··· READING TEXT

[R] Making a table: collapsing across sub-strings

Dieter Vanderelst dieter_vanderelst at emailengine.org
Thu Oct 4 09:46:54 CEST 2007


A sub string can occur anywhere in the main string.

I think I could use TABLE and than add the numbers. But I don't know how 
to access the numbers in the result of table.

Another problem is that there might be a hierarchy in the strings. This 
is, string a might be a subset of b while b might be a subset of c. So, 
when checking the strings, I would have to start with the longest string 
and find all subsets of that one. An than I should check the second 
longest string and so on...

But I cannot find a way of ordering strings on their length.


jim holtman wrote:
> How do you determine if one string is a subset of another?  Does it
> only match at the beginning, or anywhere?  How large is your set of
> strings?  Can you use table as you describe and then determine what
> the groupings of subsets are and then just add the numbers together?
> You can use grep/regexpr to determine if one string is a subset of
> another.

······
··· DATA IN THIS EXERCISE

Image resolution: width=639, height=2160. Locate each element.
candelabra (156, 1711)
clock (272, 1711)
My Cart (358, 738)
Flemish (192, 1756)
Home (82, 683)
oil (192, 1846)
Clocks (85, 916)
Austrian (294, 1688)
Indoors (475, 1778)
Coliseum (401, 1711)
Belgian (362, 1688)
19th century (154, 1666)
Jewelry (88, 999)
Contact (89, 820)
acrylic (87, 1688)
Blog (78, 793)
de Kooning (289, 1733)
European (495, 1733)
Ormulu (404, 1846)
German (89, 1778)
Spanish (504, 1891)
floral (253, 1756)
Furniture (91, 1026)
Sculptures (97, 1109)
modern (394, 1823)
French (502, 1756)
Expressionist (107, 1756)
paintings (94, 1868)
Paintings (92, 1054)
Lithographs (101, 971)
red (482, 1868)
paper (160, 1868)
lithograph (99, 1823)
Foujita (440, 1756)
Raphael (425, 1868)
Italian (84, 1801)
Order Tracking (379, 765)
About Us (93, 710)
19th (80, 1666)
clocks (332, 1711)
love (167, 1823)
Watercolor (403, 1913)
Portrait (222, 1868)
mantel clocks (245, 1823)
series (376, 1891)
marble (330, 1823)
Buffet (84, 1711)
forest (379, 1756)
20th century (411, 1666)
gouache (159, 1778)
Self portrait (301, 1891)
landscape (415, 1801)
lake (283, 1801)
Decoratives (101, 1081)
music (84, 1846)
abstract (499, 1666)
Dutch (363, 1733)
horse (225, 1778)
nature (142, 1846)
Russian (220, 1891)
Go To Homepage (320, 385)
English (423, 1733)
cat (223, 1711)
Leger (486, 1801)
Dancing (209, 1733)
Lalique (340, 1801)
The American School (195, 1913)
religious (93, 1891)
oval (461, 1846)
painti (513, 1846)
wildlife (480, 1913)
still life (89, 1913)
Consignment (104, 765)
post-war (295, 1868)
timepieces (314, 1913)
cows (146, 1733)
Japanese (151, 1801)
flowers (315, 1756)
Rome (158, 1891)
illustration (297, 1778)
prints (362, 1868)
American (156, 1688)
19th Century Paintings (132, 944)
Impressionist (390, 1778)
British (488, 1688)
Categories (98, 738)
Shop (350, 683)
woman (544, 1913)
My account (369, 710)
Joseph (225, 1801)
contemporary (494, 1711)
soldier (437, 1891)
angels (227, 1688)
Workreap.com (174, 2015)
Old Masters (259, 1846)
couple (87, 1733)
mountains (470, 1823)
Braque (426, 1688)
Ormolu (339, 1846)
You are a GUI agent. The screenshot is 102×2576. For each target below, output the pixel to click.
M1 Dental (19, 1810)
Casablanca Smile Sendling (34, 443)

······

*TASK LIST*
A – Format the dataset records as a numbered list with blank lines left out, covering the lines from the start of the records through the line holding "The American School (195, 1913)", inclusive.
B – Resume the forum thread about collapsing sub-strings in an R table from the point where it stops.

*RESPONSE LIST*
A –
1. Image resolution: width=639, height=2160. Locate each element.
2. candelabra (156, 1711)
3. clock (272, 1711)
4. My Cart (358, 738)
5. Flemish (192, 1756)
6. Home (82, 683)
7. oil (192, 1846)
8. Clocks (85, 916)
9. Austrian (294, 1688)
10. Indoors (475, 1778)
11. Coliseum (401, 1711)
12. Belgian (362, 1688)
13. 19th century (154, 1666)
14. Jewelry (88, 999)
15. Contact (89, 820)
16. acrylic (87, 1688)
17. Blog (78, 793)
18. de Kooning (289, 1733)
19. European (495, 1733)
20. Ormulu (404, 1846)
21. German (89, 1778)
22. Spanish (504, 1891)
23. floral (253, 1756)
24. Furniture (91, 1026)
25. Sculptures (97, 1109)
26. modern (394, 1823)
27. French (502, 1756)
28. Expressionist (107, 1756)
29. paintings (94, 1868)
30. Paintings (92, 1054)
31. Lithographs (101, 971)
32. red (482, 1868)
33. paper (160, 1868)
34. lithograph (99, 1823)
35. Foujita (440, 1756)
36. Raphael (425, 1868)
37. Italian (84, 1801)
38. Order Tracking (379, 765)
39. About Us (93, 710)
40. 19th (80, 1666)
41. clocks (332, 1711)
42. love (167, 1823)
43. Watercolor (403, 1913)
44. Portrait (222, 1868)
45. mantel clocks (245, 1823)
46. series (376, 1891)
47. marble (330, 1823)
48. Buffet (84, 1711)
49. forest (379, 1756)
50. 20th century (411, 1666)
51. gouache (159, 1778)
52. Self portrait (301, 1891)
53. landscape (415, 1801)
54. lake (283, 1801)
55. Decoratives (101, 1081)
56. music (84, 1846)
57. abstract (499, 1666)
58. Dutch (363, 1733)
59. horse (225, 1778)
60. nature (142, 1846)
61. Russian (220, 1891)
62. Go To Homepage (320, 385)
63. English (423, 1733)
64. cat (223, 1711)
65. Leger (486, 1801)
66. Dancing (209, 1733)
67. Lalique (340, 1801)
68. The American School (195, 1913)

B –
> On 10/3/07, Dieter Vanderelst <dieter_vanderelst at emailengine.org> wrote:
>> Hi list,
>> I'm currently processing textual data and I would really appreciate some
>> help with one off my problems.
>> I have a set of strings and I want to count how often each of this
>> strings appears in this set.
>> This is not very difficult and can be done as:
>> TB<-table(my_set)
>> plot(TB)
>> However, I also want to collapse across sub-strings. This is, I want a
>> sub-string ss of string S to be counted as an occurrence of string S.
>> So, 'abab' should be included in the count of 'ababaaa' and should not
>> be listed as a separate entry in the frequency table.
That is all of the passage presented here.